▶ _Goal of the exercise_
Beneath this instruction is a block of data; output from it exactly the lines that run from the one containing "The width and height of the screenshot is (699, 719)." through the one containing "You are a computer-use agent. This", inclusive.

▶ _Supplied records_
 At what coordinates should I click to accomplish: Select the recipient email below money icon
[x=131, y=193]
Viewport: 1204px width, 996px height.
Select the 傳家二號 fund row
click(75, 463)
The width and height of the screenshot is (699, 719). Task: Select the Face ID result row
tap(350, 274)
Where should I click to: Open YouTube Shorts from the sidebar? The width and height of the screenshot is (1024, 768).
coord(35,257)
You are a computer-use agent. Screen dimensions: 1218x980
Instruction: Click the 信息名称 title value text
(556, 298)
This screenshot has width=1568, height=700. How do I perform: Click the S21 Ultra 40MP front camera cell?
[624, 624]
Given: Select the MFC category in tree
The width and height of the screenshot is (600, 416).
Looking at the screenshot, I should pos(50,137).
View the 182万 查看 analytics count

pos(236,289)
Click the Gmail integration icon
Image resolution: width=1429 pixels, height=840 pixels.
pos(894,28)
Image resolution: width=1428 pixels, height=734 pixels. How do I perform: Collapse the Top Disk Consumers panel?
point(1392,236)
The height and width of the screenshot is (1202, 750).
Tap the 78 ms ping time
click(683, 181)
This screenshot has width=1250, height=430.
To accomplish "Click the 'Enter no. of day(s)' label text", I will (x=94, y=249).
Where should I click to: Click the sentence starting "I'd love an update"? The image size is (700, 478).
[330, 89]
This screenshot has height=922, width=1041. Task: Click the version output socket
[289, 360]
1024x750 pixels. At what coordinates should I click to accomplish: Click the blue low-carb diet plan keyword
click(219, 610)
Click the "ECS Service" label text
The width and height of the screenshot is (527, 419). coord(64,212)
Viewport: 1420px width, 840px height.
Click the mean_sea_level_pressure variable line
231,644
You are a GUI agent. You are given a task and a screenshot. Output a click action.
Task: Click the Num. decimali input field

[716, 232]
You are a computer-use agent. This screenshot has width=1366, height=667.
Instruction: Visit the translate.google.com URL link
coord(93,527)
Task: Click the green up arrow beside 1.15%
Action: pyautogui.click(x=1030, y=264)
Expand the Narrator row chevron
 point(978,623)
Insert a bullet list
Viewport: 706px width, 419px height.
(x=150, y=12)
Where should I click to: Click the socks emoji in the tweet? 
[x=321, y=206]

▶ _Response_
The width and height of the screenshot is (699, 719). Task: Select the Face ID result row
tap(350, 274)
Where should I click to: Open YouTube Shorts from the sidebar? The width and height of the screenshot is (1024, 768).
coord(35,257)
You are a computer-use agent. Screen dimensions: 1218x980
Instruction: Click the 信息名称 title value text
(556, 298)
This screenshot has width=1568, height=700. How do I perform: Click the S21 Ultra 40MP front camera cell?
[624, 624]
Given: Select the MFC category in tree
The width and height of the screenshot is (600, 416).
Looking at the screenshot, I should pos(50,137).
View the 182万 查看 analytics count

pos(236,289)
Click the Gmail integration icon
Image resolution: width=1429 pixels, height=840 pixels.
pos(894,28)
Image resolution: width=1428 pixels, height=734 pixels. How do I perform: Collapse the Top Disk Consumers panel?
point(1392,236)
The height and width of the screenshot is (1202, 750).
Tap the 78 ms ping time
click(683, 181)
This screenshot has width=1250, height=430.
To accomplish "Click the 'Enter no. of day(s)' label text", I will (x=94, y=249).
Where should I click to: Click the sentence starting "I'd love an update"? The image size is (700, 478).
[330, 89]
This screenshot has height=922, width=1041. Task: Click the version output socket
[289, 360]
1024x750 pixels. At what coordinates should I click to accomplish: Click the blue low-carb diet plan keyword
click(219, 610)
Click the "ECS Service" label text
The width and height of the screenshot is (527, 419). coord(64,212)
Viewport: 1420px width, 840px height.
Click the mean_sea_level_pressure variable line
231,644
You are a GUI agent. You are given a task and a screenshot. Output a click action.
Task: Click the Num. decimali input field

[716, 232]
You are a computer-use agent. This screenshot has width=1366, height=667.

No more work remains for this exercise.